Jag1 Insufficiency Disrupts Neonatal T Cell Differentiation and Impairs Hepatocyte Maturation, Leading to Altered Liver Fibrosis

Fibrosis is a physiological tissue repair mechanism, but excessive fibrosis can disrupt organ function. Alagille syndrome (ALGS), which is caused by mutations in the Notch ligand JAGGED1 , results in bile duct paucity, neonatal cholestasis, and a characteristic fibrotic response. Here, we show that Jag1Ndr/Ndr mice, a model for ALGS, recapitulates ALGS-like pericellular fibrosis. Single-cell RNA-seq and multi-color flow cytometry characterization of the liver and spleen revealed immature hepatocytes and paradoxically low intrahepatic T cell infiltration in cholestatic Jag1Ndr/Ndr mice, despite an enrichment in extrahepatic (thymic and splenic) regulatory T cells (Tregs). Jag1Ndr/Ndr lymphocyte immune and fibrotic capacity was tested with adoptive immune cell transplantation into Rag1 -/- mice, challenged with dextran sulfate sodium (DSS) or bile duct ligation (BDL). Transplanted Jag1Ndr/Ndr lymphocytes were less inflammatory with fewer activated T cells than Jag1+/+ lymphocytes, in response to DSS. Cholestasis induced by BDL in Rag1-/- mice with Jag1Ndr/Ndr lymphocytes resulted in periportal Treg accumulation and three-fold less periportal fibrosis than in Rag1-/- mice with Jag1+/+ lymphocytes.

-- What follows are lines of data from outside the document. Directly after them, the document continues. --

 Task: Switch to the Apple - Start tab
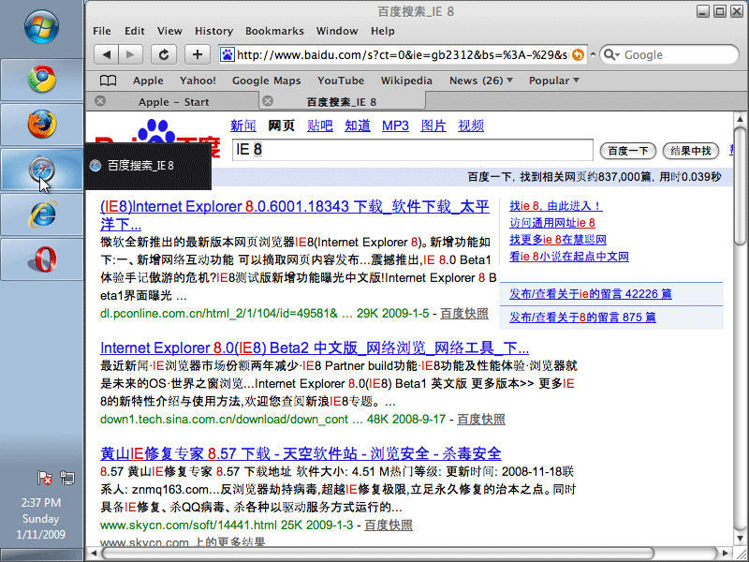[173, 102]

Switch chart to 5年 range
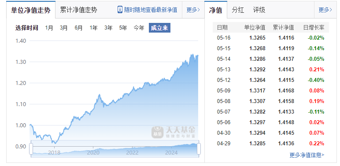click(123, 28)
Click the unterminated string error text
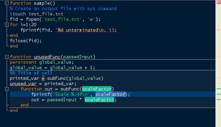 tap(86, 30)
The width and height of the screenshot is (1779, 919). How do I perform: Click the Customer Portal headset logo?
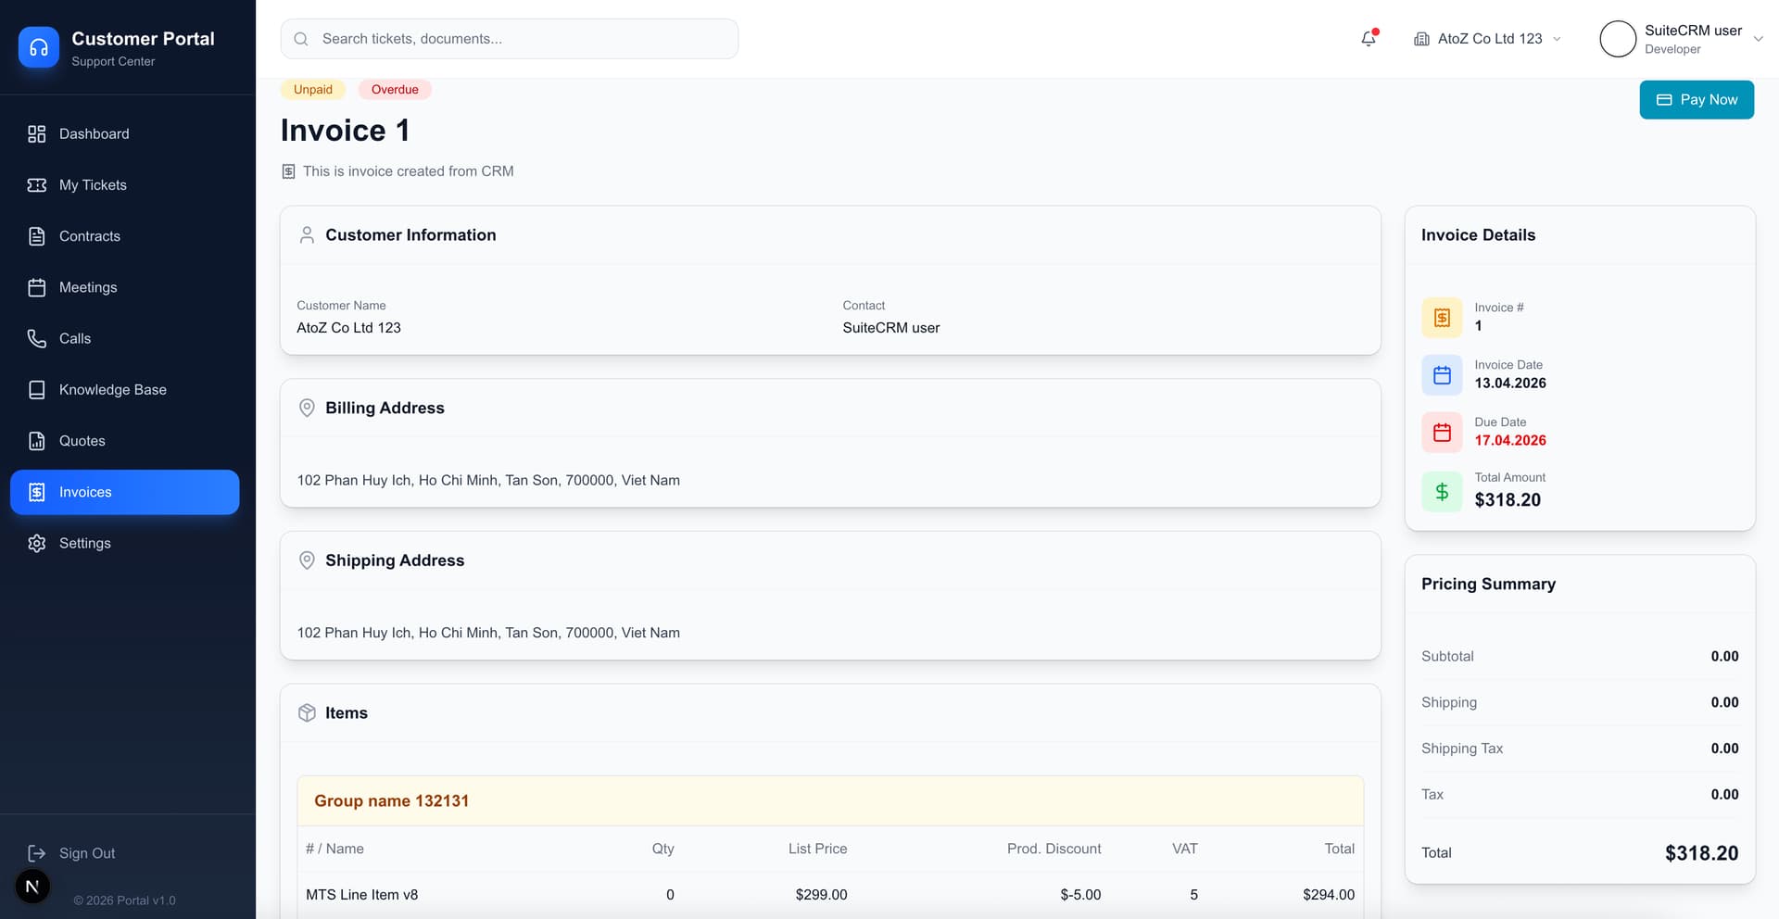pos(39,47)
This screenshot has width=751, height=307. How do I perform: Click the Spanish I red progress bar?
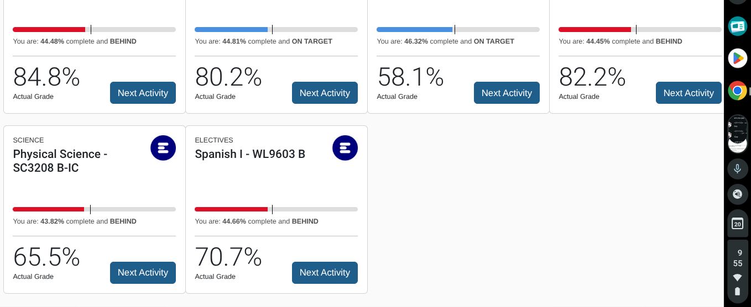coord(231,209)
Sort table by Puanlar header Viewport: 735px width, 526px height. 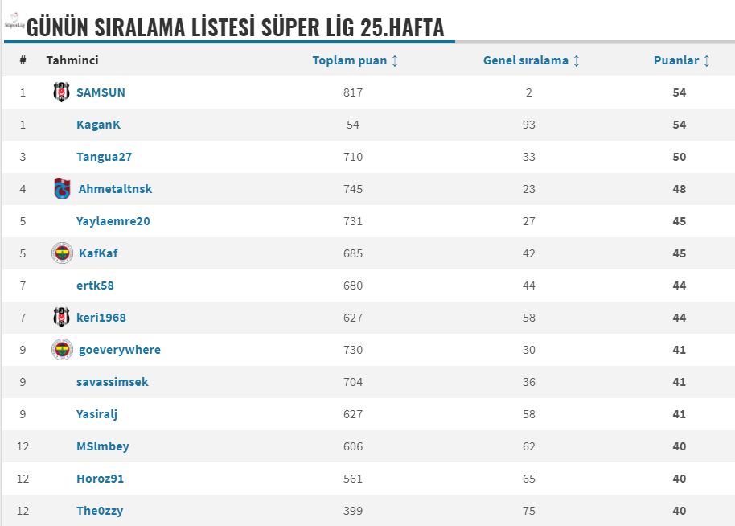click(x=676, y=60)
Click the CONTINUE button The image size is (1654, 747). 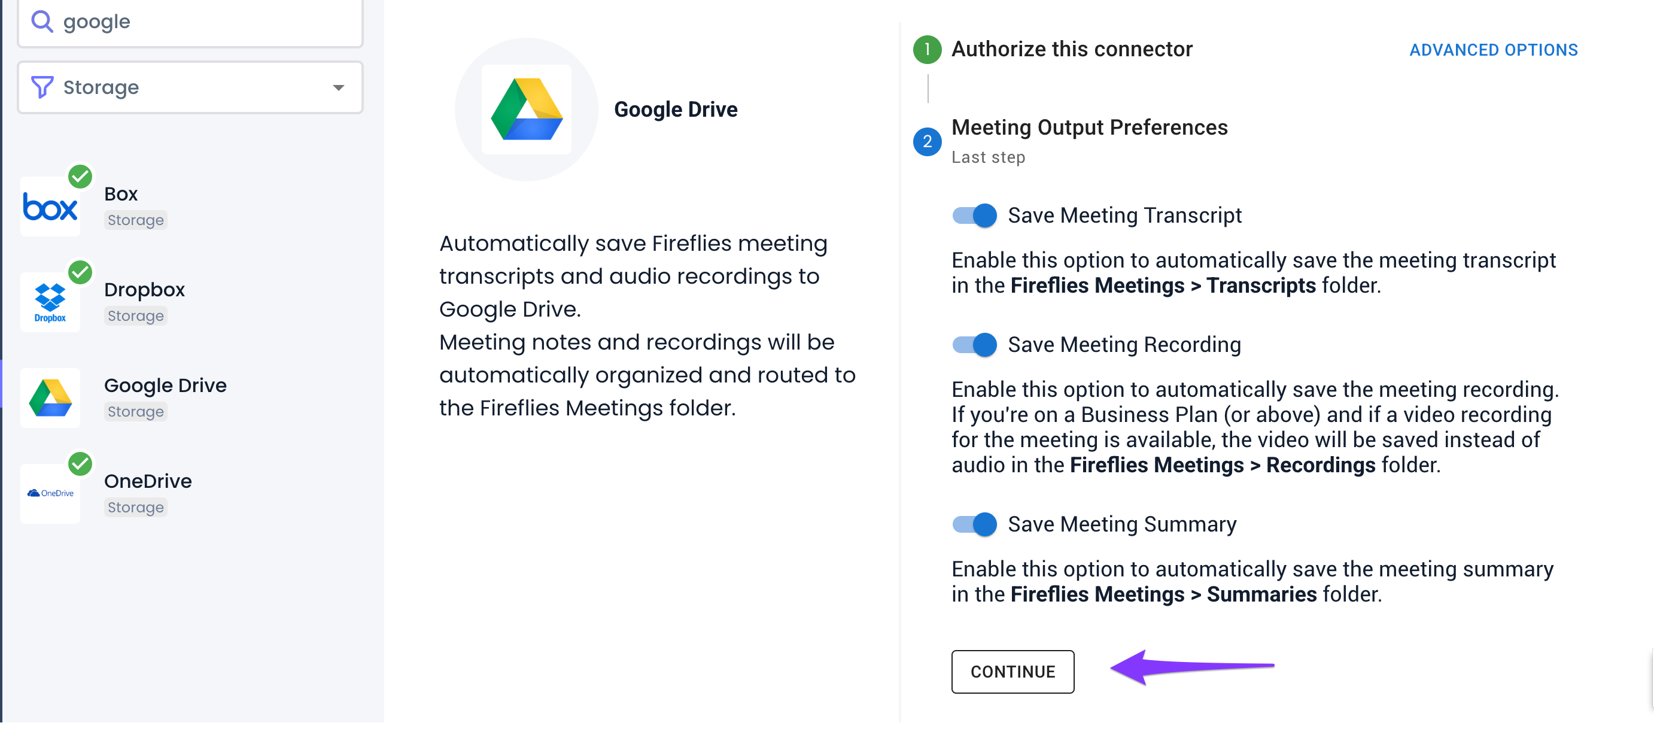1013,672

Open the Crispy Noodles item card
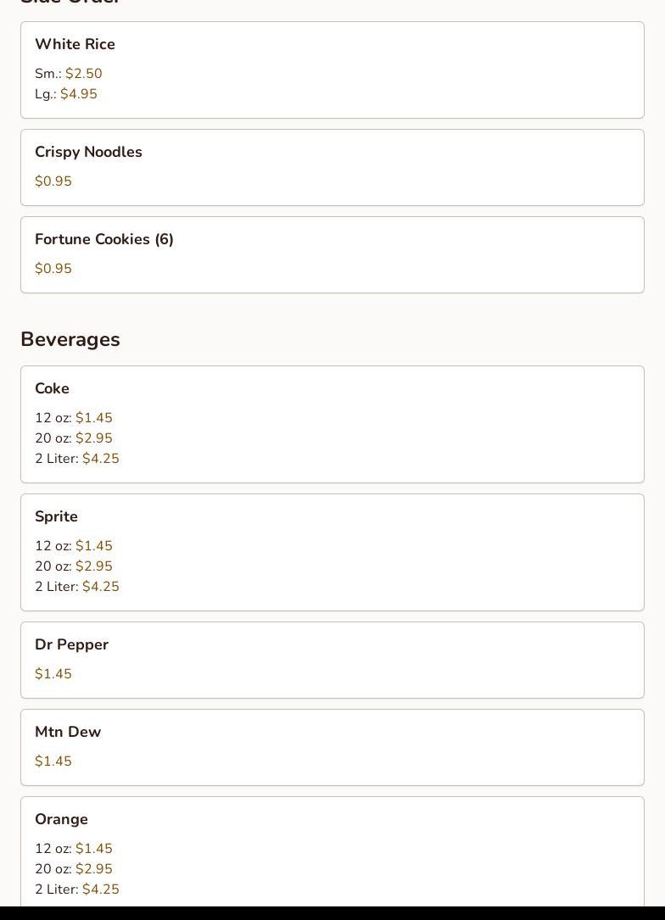(333, 167)

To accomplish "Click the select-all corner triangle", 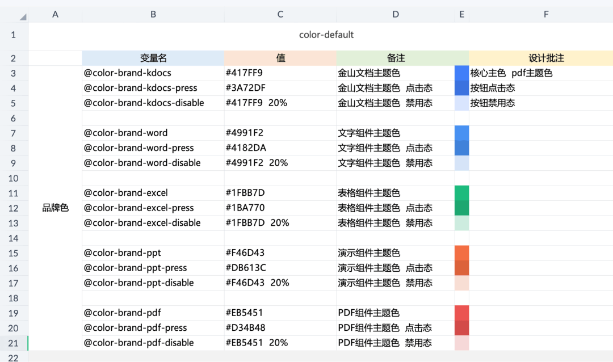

Finally, we show that the Jag1Ndr/Ndr hepatocyte expression profile and Treg overrepresentation are corroborated by transcriptomic data from children with ALGS. In sum, these data lead to a model in which Jag1-driven developmental hepatic and immune defects interact to determine the fibrotic process in ALGS. ### Competing Interest Statement The authors declare no conflict of interest. ERA has formerly collaborated with Travere, and Moderna, with no per-sonal remuneration and no conflict of interest.